The assets of bankrupt Banking-as-a-Service (BaaS) provider Synapse are going up for sale next month.
B Riley Advisory Services, the group handling the sale, announced Friday (Oct. 25) a pair of deadlines for interest bidders: Nov. 4, 4 p.m. PT for initial indications of interest, and Nov. 11, 4 p.m. PT, for initial bids.
Up for sale are Synapse’s BaaS platform and intellectual property, as well as equity interests in the company’s subsidiaries, Synapse Credit and Synapse Brokerage, plus other assets as determined by the company’s bankruptcy trustee.
According to a news release, Synapse’s Fall 2023 literature showed that its platform served around 120 FinTech customers, had 2 million active users, $60 billion in annualized money movements and $3 billion in card-based spending.
Synapse, a middleware firm whose services let other businesses embed banking services into their offerings, collapsed earlier this year, sending shockwaves through the FinTech world.
As reported here, the company’s troubles began — or at least came to light — when Synapse’s biggest customer, Mercury, chose to work directly with Evolve Bank & Trust, Synapse’s core banking partner, thus eliminating the need for Synapse as an intermediary.
“That set off a chain of events, few of them good, for Synapse’s other clients who relied on the FinTech provider as their connective tissue,” PYMNTS wrote.
As covered here in May, this sort of collapse can present some difficulties at a time when — per PYMNTS Intelligence research — 65% of banks and credit unions have launched at least one FinTech partnership in the past three years, with 76% of banks seeing such collaborations as essential to meeting customer expectations.
“With complex ecosystems, you have a higher number of partners than you may have historically had” in the past, Larson McNeil, co-head of marketplaces and digital ecosystems at J.P. Morgan Payments, said in an interview with PYMNTS.
McNeil added, “you’ve got to understand your industry and the various players in the ecosystem — and as complexity increases, you’ve got to understand the risk and the opportunities that this creates for the business.”
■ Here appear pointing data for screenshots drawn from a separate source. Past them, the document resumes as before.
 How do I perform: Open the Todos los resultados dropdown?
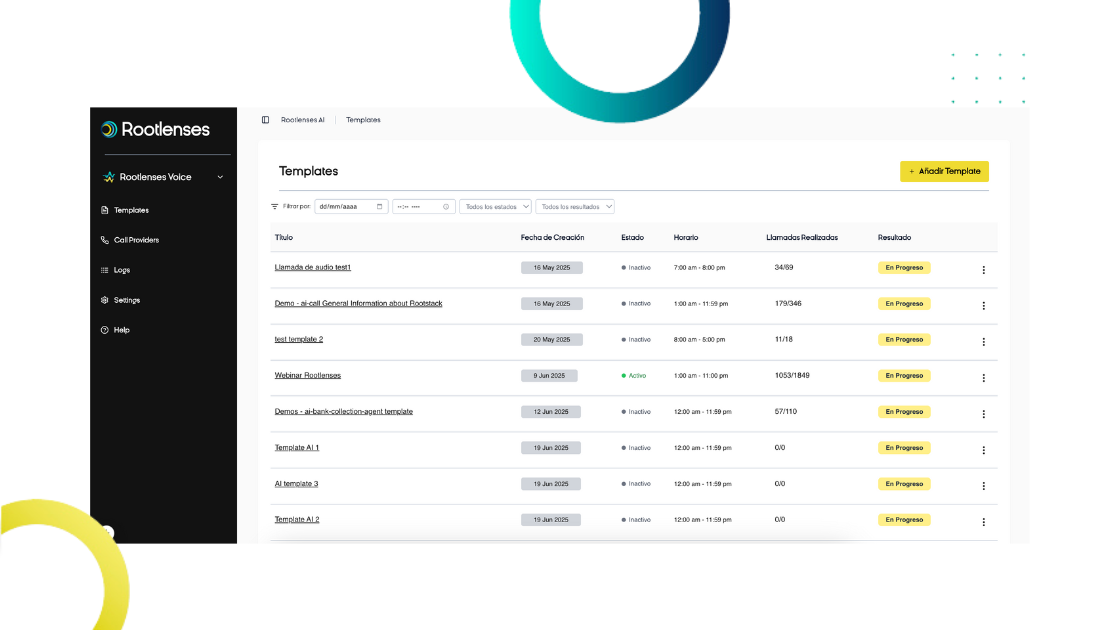575,207
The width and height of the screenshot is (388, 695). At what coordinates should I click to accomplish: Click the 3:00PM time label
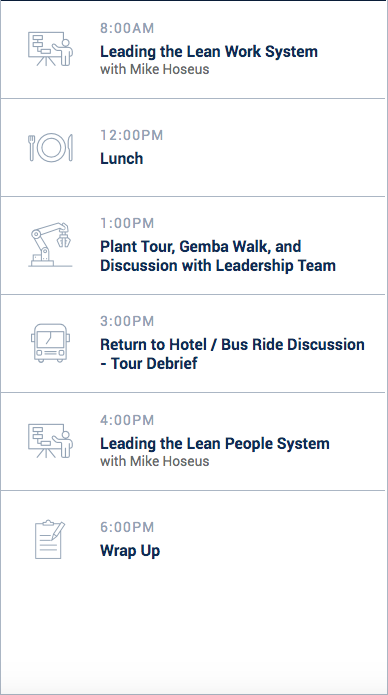[x=127, y=321]
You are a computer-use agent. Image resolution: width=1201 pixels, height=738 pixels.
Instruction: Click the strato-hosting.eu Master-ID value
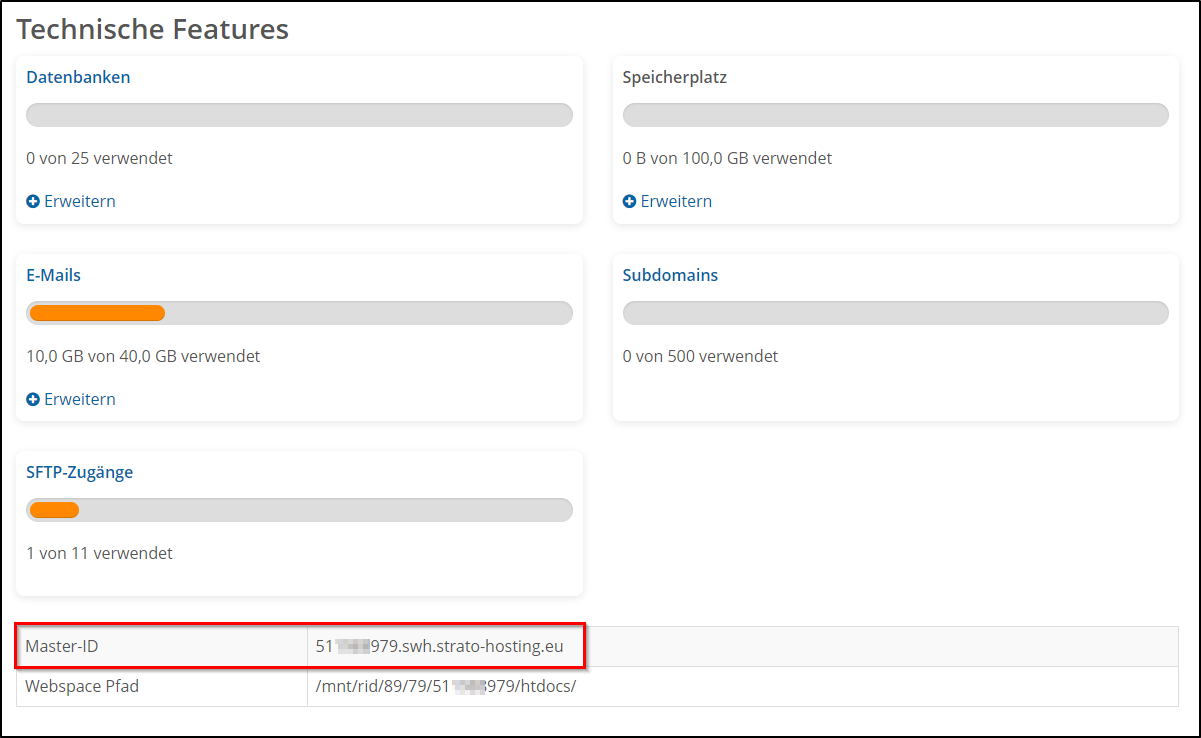click(440, 647)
Meanwhile, Evolve announced last week that it expects to begin returning funds it holds to Synapse Brokerage end users affected by the Synapse bankruptcy in November.
The company has launched a website that provides these end users information about the reconciliation process and the process to disburse end user balances held by Evolve since Synapse declared bankruptcy. Customers will be notified via email about the next steps in the process on Nov. 4.